Мы должны будем вернуться к этим вопросам в силу чрезвычайного воздействия их на последующее развитие событий, которыми мы займемся. Но кое-что следует сказать уже сейчас. Те, кто вращался в то время в различных политических кругах советского общества, несомненно, могли отметить новый аспект: в политических беседах опять зазвучал гордый имперский мотив русской истории. Но, в отличие от сталинских времен, он звучал не в поддержку революционных или вообще советских доводов, но, напротив, взамен и в противовес им. Как ни парадоксально, но это можно было наблюдать как в политических кругах, так и на «кухне» рождающейся оппозиции. Поэтому понятны замешательство и растерянность правящих группировок страны, сталкивающихся с непривычностью подобных настроений, по сути поддерживавших их политику, но отвергавших ее официальное обоснование.

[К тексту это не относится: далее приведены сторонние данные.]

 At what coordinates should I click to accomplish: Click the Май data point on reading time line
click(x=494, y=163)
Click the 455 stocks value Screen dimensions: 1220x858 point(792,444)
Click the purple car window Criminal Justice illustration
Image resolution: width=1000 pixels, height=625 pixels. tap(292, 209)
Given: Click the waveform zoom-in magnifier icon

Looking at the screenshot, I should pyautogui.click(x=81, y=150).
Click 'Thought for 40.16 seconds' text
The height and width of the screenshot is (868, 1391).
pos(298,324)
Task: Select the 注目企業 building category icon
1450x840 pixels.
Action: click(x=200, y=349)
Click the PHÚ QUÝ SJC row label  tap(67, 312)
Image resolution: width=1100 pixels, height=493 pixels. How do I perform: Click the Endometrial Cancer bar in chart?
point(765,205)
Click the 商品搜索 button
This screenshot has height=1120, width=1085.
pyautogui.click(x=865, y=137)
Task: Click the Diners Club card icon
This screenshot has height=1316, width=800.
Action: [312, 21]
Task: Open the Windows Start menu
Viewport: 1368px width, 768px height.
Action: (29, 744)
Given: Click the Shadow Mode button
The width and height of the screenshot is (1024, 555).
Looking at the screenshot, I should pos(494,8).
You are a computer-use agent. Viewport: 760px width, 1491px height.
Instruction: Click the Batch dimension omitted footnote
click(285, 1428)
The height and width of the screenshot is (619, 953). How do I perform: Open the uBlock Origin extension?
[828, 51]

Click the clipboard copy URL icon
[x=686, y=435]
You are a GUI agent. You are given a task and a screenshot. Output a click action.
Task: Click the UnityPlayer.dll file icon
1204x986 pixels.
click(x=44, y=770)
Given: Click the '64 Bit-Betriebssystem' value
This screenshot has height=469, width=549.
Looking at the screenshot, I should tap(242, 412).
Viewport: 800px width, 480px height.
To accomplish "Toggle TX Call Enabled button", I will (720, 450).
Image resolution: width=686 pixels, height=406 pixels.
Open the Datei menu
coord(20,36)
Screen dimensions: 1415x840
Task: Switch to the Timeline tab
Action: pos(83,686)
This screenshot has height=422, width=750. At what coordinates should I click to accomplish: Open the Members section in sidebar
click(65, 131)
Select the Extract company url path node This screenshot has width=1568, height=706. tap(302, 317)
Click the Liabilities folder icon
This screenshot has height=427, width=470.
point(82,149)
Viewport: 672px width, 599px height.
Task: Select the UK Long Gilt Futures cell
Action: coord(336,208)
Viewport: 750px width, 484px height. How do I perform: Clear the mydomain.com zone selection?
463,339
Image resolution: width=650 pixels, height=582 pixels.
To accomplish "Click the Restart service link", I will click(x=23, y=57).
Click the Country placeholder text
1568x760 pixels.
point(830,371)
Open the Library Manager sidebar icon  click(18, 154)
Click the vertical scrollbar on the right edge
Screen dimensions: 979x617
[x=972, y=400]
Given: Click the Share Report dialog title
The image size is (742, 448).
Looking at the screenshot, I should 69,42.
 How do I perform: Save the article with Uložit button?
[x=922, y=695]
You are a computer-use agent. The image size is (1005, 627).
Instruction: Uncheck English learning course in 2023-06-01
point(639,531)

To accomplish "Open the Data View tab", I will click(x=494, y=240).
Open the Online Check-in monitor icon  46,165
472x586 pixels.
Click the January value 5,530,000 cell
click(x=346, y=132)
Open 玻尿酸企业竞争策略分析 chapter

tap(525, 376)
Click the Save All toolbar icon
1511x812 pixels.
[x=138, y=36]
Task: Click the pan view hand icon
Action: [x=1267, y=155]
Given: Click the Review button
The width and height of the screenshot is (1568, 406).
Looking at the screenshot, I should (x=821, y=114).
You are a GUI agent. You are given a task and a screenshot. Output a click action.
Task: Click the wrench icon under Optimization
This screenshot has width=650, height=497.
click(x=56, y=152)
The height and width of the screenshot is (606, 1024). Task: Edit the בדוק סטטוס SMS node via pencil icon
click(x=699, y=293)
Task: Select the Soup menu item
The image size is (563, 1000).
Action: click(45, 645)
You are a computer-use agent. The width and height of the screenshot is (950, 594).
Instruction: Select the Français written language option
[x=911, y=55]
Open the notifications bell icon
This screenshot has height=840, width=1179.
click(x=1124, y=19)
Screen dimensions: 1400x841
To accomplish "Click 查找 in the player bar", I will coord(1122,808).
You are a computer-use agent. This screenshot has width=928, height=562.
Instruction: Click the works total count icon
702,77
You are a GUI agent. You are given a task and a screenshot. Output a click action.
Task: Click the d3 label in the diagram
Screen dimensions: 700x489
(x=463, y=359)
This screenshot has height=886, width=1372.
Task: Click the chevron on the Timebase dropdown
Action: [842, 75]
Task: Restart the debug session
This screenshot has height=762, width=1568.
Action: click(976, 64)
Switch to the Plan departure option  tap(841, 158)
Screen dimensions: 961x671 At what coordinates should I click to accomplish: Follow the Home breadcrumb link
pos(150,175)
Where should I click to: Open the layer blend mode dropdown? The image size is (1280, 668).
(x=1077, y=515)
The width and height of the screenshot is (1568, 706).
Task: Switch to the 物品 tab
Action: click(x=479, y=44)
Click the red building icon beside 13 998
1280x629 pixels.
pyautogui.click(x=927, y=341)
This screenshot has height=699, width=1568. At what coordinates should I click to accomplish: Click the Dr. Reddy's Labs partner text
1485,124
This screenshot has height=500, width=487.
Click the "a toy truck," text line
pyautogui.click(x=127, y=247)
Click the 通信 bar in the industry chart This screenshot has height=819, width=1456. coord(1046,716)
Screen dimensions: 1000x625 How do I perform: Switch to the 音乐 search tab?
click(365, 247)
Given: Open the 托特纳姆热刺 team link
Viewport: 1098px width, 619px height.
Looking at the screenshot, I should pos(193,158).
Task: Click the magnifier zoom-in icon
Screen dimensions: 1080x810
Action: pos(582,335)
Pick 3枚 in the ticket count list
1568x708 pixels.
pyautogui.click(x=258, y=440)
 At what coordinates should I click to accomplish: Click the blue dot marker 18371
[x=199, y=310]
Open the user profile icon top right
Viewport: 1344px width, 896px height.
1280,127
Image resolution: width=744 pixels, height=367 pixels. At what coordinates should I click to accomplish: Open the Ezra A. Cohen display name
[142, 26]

Разворот в сторону неонационализма стал одним из изменений, мало заметных на первый взгляд, но действенно проникающих в глубину коллективного духа страны. Нельзя думать, что интернационалистические мотивы были лишь мишурой в советской истории и идеологии. Хотя они и использовались весьма произвольно, тем не менее в течение десятилетий составляли его существенную часть, в глазах прежде всего иностранцев, но также и в глазах самого советского народа. В самые трудные времена сознание того, что есть в мире значительные силы, относящиеся к СССР с сочувствием и пониманием, для многих — военных и гражданских — было стимулом, помогавшим переносить наиболее тяжкие испытания. В этом смысле СССР отличался от других социалистических стран и того же Китая. Отличался в силу своей более сложной истории и своего пестрого национального состава. Закат коммунистического движения и интернационализма не мог не отразиться на самом облике страны и на состоянии самых важных ее составляющих. Ведь СССР всегда был центром коммунистического движения. И когда оно стало распадаться и исчезать, Советский Союз не мог дальше оставаться таким, каким он был. Только руководители страны могли еще надеяться на ее неизменность. Но это была иллюзия, за которую, естественно, пришлось платить.